一腳還沒踹上藍沫,被夏默兩手攔住,拉著她就要走,“還不快跟我走,別打了,走!”夏傾月不知道,他可知道轎子裏還有一人,待會打起來又要打半天,不如先撤。
夏傾月就這麼在空中還揮舞著腳的喊:“我踩死你!”邊被夏默拉走了。
“公主你沒事吧?”
藍沫瞪了眼幾人,怒道:“你們這幫笨蛋還不快給我追!”
“是!”
“惹了我藍沫,你就是跑到天上去也躲不掉!哼!”藍沫這下對夏傾月心裏是恨極了,包括夏默幫忙,藍漓不幫忙全算在她身上了。
緣禧閣,天啟國最豪華最大的一家酒樓,稀有的茗茶美酒數量在名揚大陸數一數二,是文人雅士貴族公子小姐閑談散心的第一選擇。
談起這內部設計,更是讓人讚不絕口。整個酒樓是建在清水之上,為了保持清水的流動性,特意在外圍圍了一圈乳白色大理石。
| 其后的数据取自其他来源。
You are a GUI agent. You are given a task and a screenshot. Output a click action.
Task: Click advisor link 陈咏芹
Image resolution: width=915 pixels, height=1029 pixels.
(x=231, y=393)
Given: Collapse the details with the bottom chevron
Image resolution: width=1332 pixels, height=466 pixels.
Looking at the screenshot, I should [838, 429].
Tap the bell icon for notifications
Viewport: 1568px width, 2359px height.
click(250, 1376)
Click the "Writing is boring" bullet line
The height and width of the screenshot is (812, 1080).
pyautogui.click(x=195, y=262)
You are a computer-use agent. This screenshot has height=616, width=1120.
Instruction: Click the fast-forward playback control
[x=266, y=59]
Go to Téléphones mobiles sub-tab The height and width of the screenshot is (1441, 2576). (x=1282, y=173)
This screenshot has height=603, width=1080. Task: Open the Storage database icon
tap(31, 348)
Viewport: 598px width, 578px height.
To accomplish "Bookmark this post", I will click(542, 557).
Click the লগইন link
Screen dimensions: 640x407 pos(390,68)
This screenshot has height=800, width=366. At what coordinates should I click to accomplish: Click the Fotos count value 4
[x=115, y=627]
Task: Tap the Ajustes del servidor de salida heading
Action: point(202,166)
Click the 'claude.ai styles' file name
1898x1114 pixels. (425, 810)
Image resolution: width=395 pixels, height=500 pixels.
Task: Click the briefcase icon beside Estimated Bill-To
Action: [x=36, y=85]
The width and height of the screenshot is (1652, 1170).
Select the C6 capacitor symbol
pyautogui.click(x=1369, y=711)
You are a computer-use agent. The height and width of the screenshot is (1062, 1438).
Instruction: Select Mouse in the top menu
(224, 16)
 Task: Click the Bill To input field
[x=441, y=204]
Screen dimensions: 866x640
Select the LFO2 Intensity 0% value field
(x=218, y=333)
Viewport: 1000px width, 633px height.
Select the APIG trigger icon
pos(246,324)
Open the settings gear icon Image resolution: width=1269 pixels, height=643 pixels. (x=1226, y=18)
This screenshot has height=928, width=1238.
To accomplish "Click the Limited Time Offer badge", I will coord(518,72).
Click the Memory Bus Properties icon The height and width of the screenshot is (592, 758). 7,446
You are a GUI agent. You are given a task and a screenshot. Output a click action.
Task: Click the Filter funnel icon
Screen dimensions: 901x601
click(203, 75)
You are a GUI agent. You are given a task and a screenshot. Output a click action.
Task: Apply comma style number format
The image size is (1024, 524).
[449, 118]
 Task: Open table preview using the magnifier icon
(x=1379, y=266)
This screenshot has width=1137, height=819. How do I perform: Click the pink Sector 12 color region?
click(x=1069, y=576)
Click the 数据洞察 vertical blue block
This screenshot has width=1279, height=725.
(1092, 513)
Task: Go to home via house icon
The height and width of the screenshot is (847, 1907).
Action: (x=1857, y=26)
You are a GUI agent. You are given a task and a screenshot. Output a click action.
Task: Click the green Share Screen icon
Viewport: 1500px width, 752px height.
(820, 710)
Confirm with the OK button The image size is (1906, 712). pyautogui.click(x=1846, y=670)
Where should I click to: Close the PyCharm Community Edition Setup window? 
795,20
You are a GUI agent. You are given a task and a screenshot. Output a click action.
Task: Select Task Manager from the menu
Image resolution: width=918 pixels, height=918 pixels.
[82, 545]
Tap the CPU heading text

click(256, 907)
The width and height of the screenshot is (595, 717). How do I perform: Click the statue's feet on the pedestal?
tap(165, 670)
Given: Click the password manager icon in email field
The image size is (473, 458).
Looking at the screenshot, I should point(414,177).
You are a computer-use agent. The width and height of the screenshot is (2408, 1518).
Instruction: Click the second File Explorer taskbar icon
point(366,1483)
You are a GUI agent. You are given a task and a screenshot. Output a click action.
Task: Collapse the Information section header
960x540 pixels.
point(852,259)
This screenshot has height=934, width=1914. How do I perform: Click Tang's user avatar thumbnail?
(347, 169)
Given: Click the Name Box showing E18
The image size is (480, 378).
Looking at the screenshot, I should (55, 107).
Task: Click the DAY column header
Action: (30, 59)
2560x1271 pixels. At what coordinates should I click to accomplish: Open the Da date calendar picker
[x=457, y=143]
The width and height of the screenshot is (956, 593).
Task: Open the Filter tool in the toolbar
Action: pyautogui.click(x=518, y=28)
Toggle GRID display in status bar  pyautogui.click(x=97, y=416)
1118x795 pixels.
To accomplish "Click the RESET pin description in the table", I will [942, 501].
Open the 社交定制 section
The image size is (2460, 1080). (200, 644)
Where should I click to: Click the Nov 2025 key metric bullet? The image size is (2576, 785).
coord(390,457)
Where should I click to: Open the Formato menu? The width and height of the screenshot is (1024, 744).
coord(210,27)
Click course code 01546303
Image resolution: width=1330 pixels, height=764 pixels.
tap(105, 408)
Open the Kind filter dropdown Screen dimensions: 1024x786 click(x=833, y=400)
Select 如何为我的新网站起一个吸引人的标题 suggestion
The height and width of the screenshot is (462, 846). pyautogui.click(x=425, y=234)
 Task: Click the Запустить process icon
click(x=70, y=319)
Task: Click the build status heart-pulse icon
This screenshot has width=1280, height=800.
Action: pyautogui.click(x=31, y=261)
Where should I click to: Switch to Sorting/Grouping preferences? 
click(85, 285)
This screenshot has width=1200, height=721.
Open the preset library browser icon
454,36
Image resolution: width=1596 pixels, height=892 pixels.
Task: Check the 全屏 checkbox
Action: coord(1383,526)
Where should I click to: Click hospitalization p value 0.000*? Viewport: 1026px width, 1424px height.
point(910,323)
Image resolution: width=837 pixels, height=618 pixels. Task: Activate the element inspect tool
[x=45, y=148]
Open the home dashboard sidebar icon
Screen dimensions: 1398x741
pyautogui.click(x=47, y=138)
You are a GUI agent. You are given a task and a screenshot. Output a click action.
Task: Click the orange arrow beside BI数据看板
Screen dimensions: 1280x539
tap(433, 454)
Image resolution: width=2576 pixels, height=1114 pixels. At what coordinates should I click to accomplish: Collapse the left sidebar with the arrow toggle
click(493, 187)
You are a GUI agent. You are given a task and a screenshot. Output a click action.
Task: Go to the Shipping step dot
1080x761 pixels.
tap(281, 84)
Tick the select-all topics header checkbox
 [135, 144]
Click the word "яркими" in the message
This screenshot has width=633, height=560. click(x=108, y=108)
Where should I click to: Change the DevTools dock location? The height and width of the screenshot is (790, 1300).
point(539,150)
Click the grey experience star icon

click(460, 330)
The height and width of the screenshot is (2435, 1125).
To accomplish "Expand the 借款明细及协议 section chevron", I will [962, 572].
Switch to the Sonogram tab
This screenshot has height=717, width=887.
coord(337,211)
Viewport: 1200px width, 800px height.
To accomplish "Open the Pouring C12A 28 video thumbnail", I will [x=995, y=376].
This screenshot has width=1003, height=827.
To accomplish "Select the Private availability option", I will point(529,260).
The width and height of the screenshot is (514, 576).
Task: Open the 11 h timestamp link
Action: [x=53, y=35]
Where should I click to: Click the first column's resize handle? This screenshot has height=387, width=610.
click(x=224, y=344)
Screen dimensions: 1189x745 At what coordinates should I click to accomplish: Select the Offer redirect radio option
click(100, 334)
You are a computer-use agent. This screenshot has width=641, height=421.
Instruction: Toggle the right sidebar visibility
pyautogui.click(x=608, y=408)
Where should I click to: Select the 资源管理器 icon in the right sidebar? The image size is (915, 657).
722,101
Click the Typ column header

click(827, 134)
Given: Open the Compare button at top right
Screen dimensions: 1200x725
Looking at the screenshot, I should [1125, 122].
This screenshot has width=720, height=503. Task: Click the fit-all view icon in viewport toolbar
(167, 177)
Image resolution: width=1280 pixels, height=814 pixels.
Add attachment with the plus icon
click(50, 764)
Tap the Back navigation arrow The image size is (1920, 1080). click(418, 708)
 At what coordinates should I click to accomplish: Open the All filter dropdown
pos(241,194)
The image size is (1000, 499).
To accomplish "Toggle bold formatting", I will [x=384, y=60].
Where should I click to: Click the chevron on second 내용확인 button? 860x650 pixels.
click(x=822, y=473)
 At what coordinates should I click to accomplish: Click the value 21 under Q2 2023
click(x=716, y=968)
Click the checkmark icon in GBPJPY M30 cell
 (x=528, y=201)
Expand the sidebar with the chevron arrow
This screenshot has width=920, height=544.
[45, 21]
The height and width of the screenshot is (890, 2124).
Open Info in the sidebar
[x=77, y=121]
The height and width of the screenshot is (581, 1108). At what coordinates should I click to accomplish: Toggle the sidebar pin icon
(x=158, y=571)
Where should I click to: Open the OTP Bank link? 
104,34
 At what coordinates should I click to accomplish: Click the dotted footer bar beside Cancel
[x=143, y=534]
入口處由一座小拱橋連接,從橋上至內廳鋪了一條長長的紅毯,橋兩邊是清澈的河水,河水裏種著嫩綠的荷葉和巧奪天工的假山。
內廳門口站著一男一女的侍者,微笑接待著每一個道來的客人,如沐春風的笑容讓人不覺不愧是第一酒樓。順著紅毯兩邊擺的則是桌席,不多不少,正好六桌,不會感到冷清也不會擁擠。
紅毯中間,十字路口處,則橫放著一張長方形的暗紅色毛毯,金線勾勒,手工刺繡更顯其不菲。背靠屏風,三名頭戴長紗巾,紅紗遮臉的性感女子在上麵翩翩起舞。但見其皆著抹胸露出白皙的小蠻腰不斷扭動,腰下紅褲係著亮色銀鏈,赤足踩在毯上,極具異族風俗。隨著身姿擺動,長紗巾繞著銀片繞動,更顯女子草原上男兒的開放瀟灑。
紅毯的盡頭,是一個圓形的舞台,舞台外圍四片珠簾由二樓衍生出來的半圓舞台垂落而至。要說這緣禧閣和別家不同的地方就在於它有兩個舞台,一樓是個人表演,二樓隨意變化。一樓舞台兩旁便是通向二樓的樓梯,樓梯乃至整個二樓鋪滿白色刺繡的地毯,可見二樓賓客之尊貴。因建在水中,通往二樓的樓梯轉折處皆有一個正方形台子佇立於水麵上。
再說二樓欄杆邊緣每隔一米就放了一個點了黃燭的燈籠,更顯精美雅致。廂房設計在兩側,一眼便能望見一樓和二樓的景象,甚是賞心悅目。
“安樂公主,您好,請問您訂的哪間包廂?”
“沒訂。”
“這……安樂公主,實在不好意思,今天節日原因,預訂包廂的人太多,恐怕一時騰不出來位子給您。”小二一看夏傾月拉下了臉,頓時驚出一身汗,剛剛打架他可是看了一點了,這安樂公主也太猛了。
夏傾月不喜別人叫她安樂公主,現代安樂有安樂死的意味。因為這個稱呼夏傾月已經把天啟國皇帝拉進黑名單了。若問她最想整的人,夏侯淳排前三。
夏默剛吩咐好緣禧閣門口的人注意一名紅衣女子進來打鬥,便疾步過來說道:“我訂的包廂在二樓,跟我來吧。”
她擺了擺手,“樓上多沒意思,還是樓下暢快,人多熱鬧。”
雲染一看夏傾月直接奔前麵的桌席,便知她打算,對小二揮了揮手,“不用管我們,我們就在這樓下坐就可以了。”夏默無奈搖頭,心笑她是剛剛沒踹上那一腳氣不過吧。
“哎好嘞,那小的先去幫你們倒點茶水。”小二感激的看向雲染。
“喂,我要坐你的座位!你坐到別處去!”夏傾月上去就拍著一個男子的肩膀,叫他讓座。
男子一回頭見是夏傾月,臉色一白,準備起身讓座。
“她要你讓你就讓,她讓你死你是不是要去死啊?!”一道憤慨的聲音由遠及近,入口處走進來一位錦衣玉袍的男子,臉龐俊朗,偏那眉目間透著的執絝摧毀了這種美感。
來人是天啟國丞相的兒子尉遲恭,從小嬉戲於花叢間,比夏傾月大一歲,極其喜愛醉花樓的一名女子脩秀。兩年前夏傾月去醉花樓玩撞見了尉遲恭和脩秀親熱,撞見了也就算了,偏巧還驚呼大嚷,弄的尉遲恭和喜愛女子的洞房沒了,還差點不舉。